Three ministers in the state Cabinet are facing serious charges, and cases are proceeding against two of them at the Madras High Court and its Madurai Bench. Charges against the third one have been filed by a deputy collector who approached the Rights Panel.
State Handlooms Minister N K K P Raja, son of a former minister and senior DMK leader, is facing charges of abduction and land-grabbing in his home district, Erode. According to N Elangovan, a villager from Erode, the minister’s henchmen had abducted his wife Malarvizhi and her family and had held them against their will in an effort to usurp a 10-acre tract. In a habeas corpus petition before the Madras High Court, he pleaded with the court to intervene and provide them security. When the allegedly abducted persons were brought to the court during the hearing, Elangovan claimed that they were set free because of the court case. The court directed the police to provide protection and house the family in Chennai till the case was settled.
This case found particular favour with the media. Raja, needless to say, has denied the allegations — in a very local style. In a land where every political party has a television channel, Raja faced the cameras of his own King TV and said to his electorate, “I am innocent and a victim of a political vendetta. There is no truth in the allegations,” adding that he would give a “fitting reply” in the court.
The second minister in the dock is Tourism Minister N Suresh Rajan, and he stands accused of attacking and abusing a government employee. In an incident that took place three months ago, the minister and his men, including a government pleader, attacked Deputy Collector S Janardhanan and abused him, maliciously invoking his caste name. The official, a Dalit, was in charge of the distribution of free colour TVs, which were promised by the DMK during the last Assembly poll.

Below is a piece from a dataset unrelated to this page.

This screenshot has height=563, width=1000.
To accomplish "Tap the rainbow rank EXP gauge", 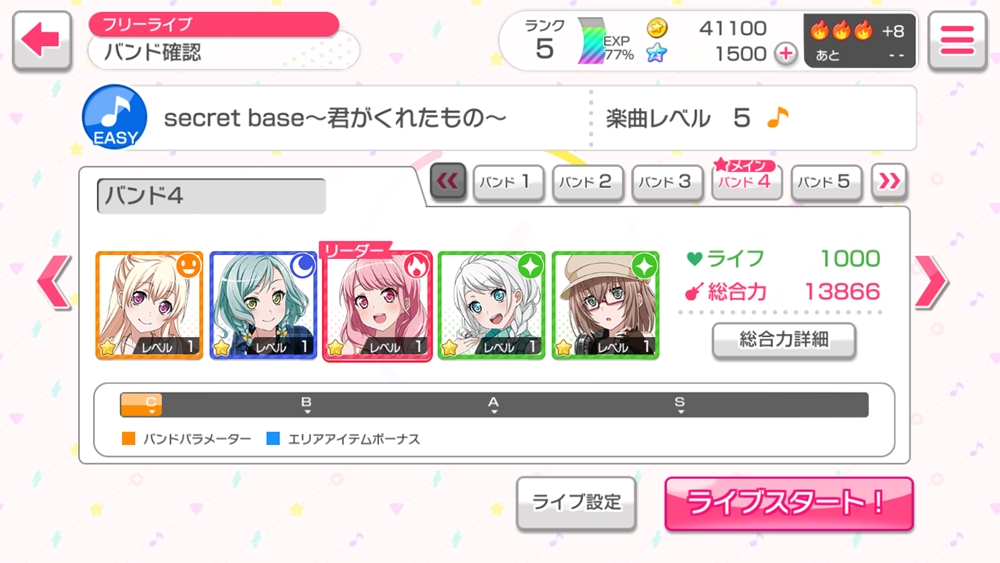I will [x=591, y=41].
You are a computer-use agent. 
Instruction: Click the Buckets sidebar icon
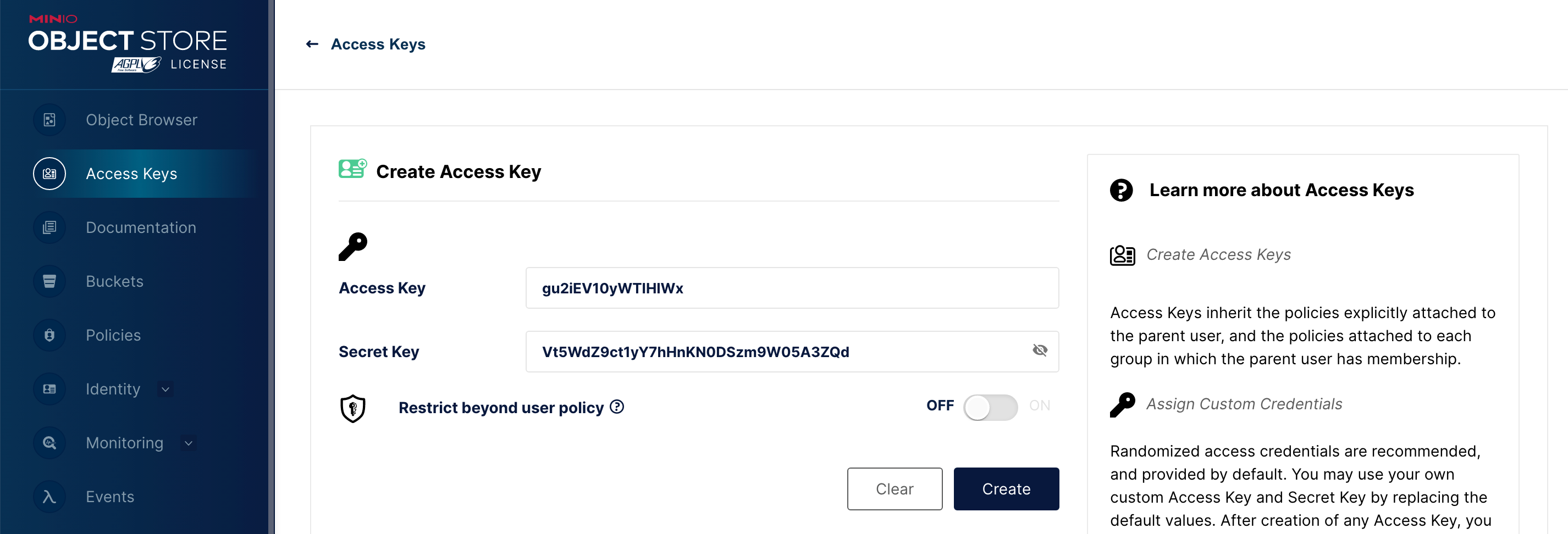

After the local Kanyakumari district police station failed to act on his complaint, the official approached the District Collector and Police Superintendent. There were attempts to sort out the issue out of court, but Janardhanan approached the Rights Panel last week and lodged a complaint.
Minister Suresh Rajan; his assistants Ramasamy and Sheik Dawood; Government Pleader Mahesh and another advocate, Tamarai Bharathi, were named in the FIR. The charges included attempt to murder and atrocities against an SC/ST.
“I have not attacked anyone; it is a false charge,” said Rajan, who incidentally was named in a similar case in 1998 during his previous stint in the same department. In the earlier case, Manikandan, the Town Secretary of the farmer’s wing of the minister’s own party, alleged that Rajan and two others abused him, called him his caste name and attacked him. The third case is comparatively minor. The Madurai Bench of the Madras High Court refused to discharge Social Welfare Minister Geeta Jeevan from a corruption case registered in 2003 against her, her husband, father, mother and two brothers on the grounds that she approached the court frivolously without any documentary evidence.
The case dates back to 1996-2001, during the previous DMK regime. At the time, she was chairperson of the Tuticorin District Panchayat, and her father N Periyasamy, the first accused, was the MLA of the constituency. According to the case records, Periyasamy purchased properties that were valued beyond his known sources of income, which were registered in the names of his family members, including Geeta.
The minister claimed in the court on Wednesday that she bought the properties herself, using money donated by supporters during election time. The Bench refused to buy the oral submission and refused to discharge her without any documentary evidence to prove her claim.
Geeta Jeevan became the Minister of Social Welfare when her predecessor, Poongothai Aladi Aruna, tendered her resignation after a phone tap exposed her conversation with a top vigilance official in which she asked him to go easy on a relative facing bribery charges.